En los transitorios se establece que el presente Decreto entrará en vigor al día siguiente de su publicación en el Diario Oficial de la Federación (DOF) y que en un plazo no mayor a 90 días naturales el Ejecutivo deberá expedir las adecuaciones al Reglamento Interior de la Secretaria de Salud (SS) y el “Decreto por el que se modifica la denominación, objeto, organización y funcionamiento del órgano desconcentrado Centro Nacional para la Prevención y el Control de las Adicciones, para transformarse en la Comisión Nacional contra las Adicciones como un órgano desconcentrado de la SS”, publicado en el DOF el 20 de julio de 2016.

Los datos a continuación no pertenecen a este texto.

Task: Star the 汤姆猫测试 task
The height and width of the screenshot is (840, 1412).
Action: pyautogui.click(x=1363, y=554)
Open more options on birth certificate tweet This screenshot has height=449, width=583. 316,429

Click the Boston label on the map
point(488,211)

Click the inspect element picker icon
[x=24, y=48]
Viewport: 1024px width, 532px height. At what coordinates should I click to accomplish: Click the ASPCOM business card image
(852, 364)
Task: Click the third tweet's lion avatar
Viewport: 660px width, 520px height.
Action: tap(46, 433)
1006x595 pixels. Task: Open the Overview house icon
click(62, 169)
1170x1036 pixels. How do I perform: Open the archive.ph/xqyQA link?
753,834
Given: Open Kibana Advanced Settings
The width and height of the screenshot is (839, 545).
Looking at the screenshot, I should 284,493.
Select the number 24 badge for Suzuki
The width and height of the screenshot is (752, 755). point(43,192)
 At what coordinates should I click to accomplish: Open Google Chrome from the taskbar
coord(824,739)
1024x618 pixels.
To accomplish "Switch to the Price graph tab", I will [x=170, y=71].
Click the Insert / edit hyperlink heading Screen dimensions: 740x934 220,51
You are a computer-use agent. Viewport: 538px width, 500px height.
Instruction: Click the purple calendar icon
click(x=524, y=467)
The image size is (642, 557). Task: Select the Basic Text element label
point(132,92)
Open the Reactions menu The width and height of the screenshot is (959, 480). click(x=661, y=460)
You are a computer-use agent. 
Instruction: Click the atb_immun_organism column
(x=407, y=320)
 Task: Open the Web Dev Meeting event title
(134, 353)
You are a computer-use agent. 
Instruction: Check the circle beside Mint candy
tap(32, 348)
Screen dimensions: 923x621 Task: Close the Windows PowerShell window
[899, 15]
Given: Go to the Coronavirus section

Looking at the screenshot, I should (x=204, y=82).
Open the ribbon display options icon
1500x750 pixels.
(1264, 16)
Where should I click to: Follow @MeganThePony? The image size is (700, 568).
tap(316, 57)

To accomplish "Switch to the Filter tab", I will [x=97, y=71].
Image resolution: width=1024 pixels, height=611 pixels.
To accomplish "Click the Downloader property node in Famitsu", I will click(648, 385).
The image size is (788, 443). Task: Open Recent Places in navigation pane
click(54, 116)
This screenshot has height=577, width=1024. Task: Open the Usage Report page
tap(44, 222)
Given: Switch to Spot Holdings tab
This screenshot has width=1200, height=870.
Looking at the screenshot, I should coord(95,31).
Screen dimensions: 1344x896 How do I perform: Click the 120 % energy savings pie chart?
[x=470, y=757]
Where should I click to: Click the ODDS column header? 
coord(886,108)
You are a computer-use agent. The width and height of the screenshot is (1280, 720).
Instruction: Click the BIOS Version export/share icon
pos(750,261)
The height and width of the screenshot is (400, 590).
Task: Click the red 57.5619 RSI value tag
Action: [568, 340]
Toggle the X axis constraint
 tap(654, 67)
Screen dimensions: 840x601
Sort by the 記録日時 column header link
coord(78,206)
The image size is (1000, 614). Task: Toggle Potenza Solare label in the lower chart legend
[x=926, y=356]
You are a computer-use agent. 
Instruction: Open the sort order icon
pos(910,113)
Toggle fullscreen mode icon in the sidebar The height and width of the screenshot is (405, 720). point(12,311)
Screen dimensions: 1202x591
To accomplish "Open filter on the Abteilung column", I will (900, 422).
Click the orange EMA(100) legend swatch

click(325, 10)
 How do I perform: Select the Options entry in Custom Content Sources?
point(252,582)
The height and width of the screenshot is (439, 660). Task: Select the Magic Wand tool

Específica que la Comisión Nacional contra las Adicciones fortalecerá las acciones de salud pública para atender las consecuencias del consumo problemático del cannabis psicoactivo mediante la emisión de un programa permanente de prevención y tratamiento.

Señala que se deberá dar preferencia a las solicitudes de licencia que presenten ejidatarios, comuneros, campesinos, comunidades indígenas, a título personal o a través de empresas o cooperativas creadas para tal efecto; tal preferencia tendrá una vigencia máxima de tres años, contados a partir del inicio de la expedición de licencias.

También estipula que la Conadic podrá determinar las reglas de carácter general limitaciones o prohibiciones, totales o parciales, a la adquisición, posesión y consumo de cannabis psicoactivo por personas mayores de 18 años y menores de 25. Precisa que en tanto la Secretaría de Salud disponga de estudios científicos sobre su efecto en los seres humanos, queda prohibida la comercialización de productos comestibles que contengan cannabis psicoactivo, cualquiera que sea su presentación o empaquetado.

Fija que los asuntos y procedimientos relacionados con el presente Decreto que se encuentren en trámite a la entrada en vigor de este serán resueltos conforme a las normas jurídicas vigentes al momento de su inicio o presentación.

Para discutir en lo particular se presentaron más de 200 reservas, por lo que se espera varias horas de sesión.